Terdengar seruan-seruan kaget di sana-sini, dan wajah Coa-bengcu yang tadinya memang sudah berseri gembira, kini menjadi makin berseri penuh kagum.

“Sungguh merupakan hadiah yang tak termilai harganya!” katanya kemudian seperti kepada diri sendiri ia berkata, “Puteri Raja Khitan....? Puteri Panglima Khu....?”

Tiba-tiba seorang tamu meloncat bangun sambil berseru keras.
“Mohon kebijaksanaan Bengcu agar saya boleh membunuh bocah she Khu itu untuk membalas anak buah saya yang dahulu dibasmi oleh Khu Tek San ayahnya!”

Yang bicara ini adalah bekas kepala rampok yang kenamaan di Lembah Huang-ho perbatasan Propinsi Shan-tung.

“Puteri Khitan itu patut dibunuh!”

Tiba-tiba seorang lain meloncat dan berseru nyaring memandang ke arah Maya dengan mata terbelalak marah.

“Kalau dia puteri Raja Khitan, berarti dia itu cucu Suling Emas yang sudah banyak menimbulkan malapetaka di kalangan kamil”

Yang bicara kali ini adalah seorang pendeta berambut panjang yang usianya kurang lebih lima puluh tahun, pakaiannya hitam dan kotor seperti tubuhnya. Akan tetapi dia adalah seorang tokoh dunia hitam yang tekenal dengan julukannya saja, yaitu Pat-jiu Sin-kauw (Monyet Sakti Tangan Delapan). Dia amat terkenal dan ditakuti karena Pat-jiu Sin-kauw ini adalah murid dari seorang datuk hitam yang amat terkenal, yaitu Thai-lek Kauw-ong, seorang di antara lima datuk besar golongan sesat puluhan tahun yang lalu.
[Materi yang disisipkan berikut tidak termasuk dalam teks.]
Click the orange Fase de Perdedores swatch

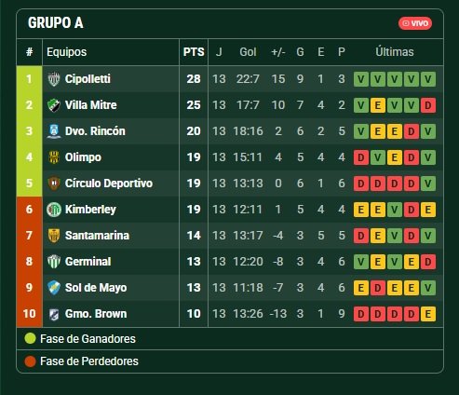pyautogui.click(x=30, y=361)
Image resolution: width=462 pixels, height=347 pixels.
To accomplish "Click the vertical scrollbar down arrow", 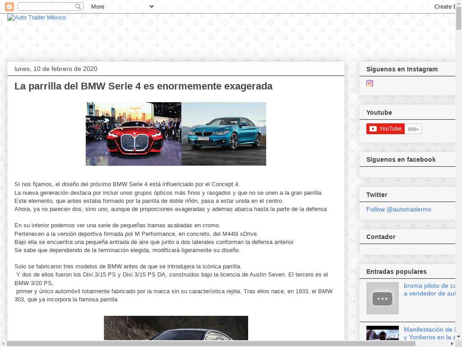I will [x=458, y=337].
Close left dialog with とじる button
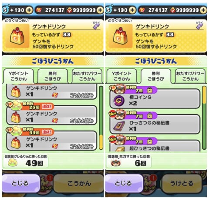 [20, 183]
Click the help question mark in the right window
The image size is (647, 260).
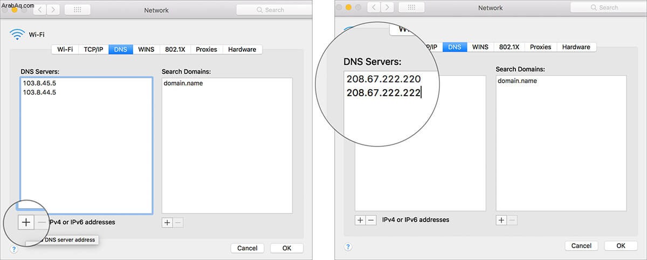click(348, 246)
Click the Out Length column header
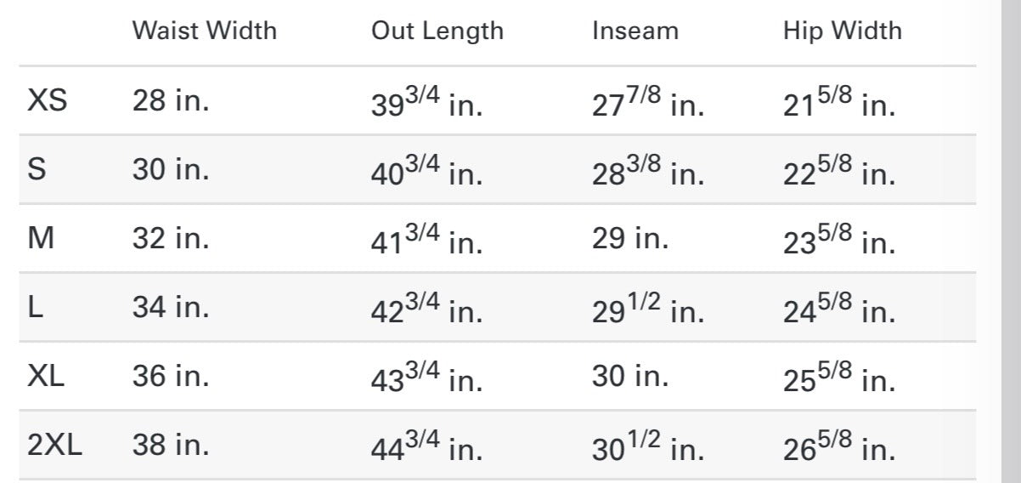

“Benar! Puteri Khu Tek San harus dibunuh! Khu Tek San adalah murid Menteri Kam Liong dan siapakah menteri itu? Bukan lain putera Suling Emas pula!” teriak yang lain.

“Harap Bengcu serahkan saja puteri Khitan kepada saya!” teriak yang lain.

Ributlah keadaan di ruangan itu karena banyak sekali tokoh dunia hitam yang ingin mendapatkan dua orang anak perempuan itu setelah mereka ketahui bahwa Maya adalah cucu Suling Emas sedangkan Siauw Bwee adalah cucu murid pendekar sakti itu.

Coa-bengcu bangkit berdiri dan mengangkat kedua lengannya, ke atas untuk minta para tamunya agar jangan membuat gaduh. Setelah suasana mereda terdengarlah suaranya lantang,

“Aku mengerti apa yang terkandung di hati Saudara-saudara yang menaruh dendam. Akan tetapi dua orang anak perempuan ini adalah sumbangan dari Koksu Yucen kepadaku, bagaimana aku dapat memberikan begitu saja kepada orang lain? Bukannya aku orang she Coa bersikap kukuh melainkan aku harus menghormat kepada Koksu Yucen. Kalau aku menyerahkan begitu saja dua orang anak ini, bukankah berarti aku kurang menaruh penghargaan? Karena itu, biarlah dua orang anak ini kuanggap benda-benda yang amat berharga dan sudah sewajarnyalah kalau untuk dapat memiliki benda amat berharga, diadakan sayembara!”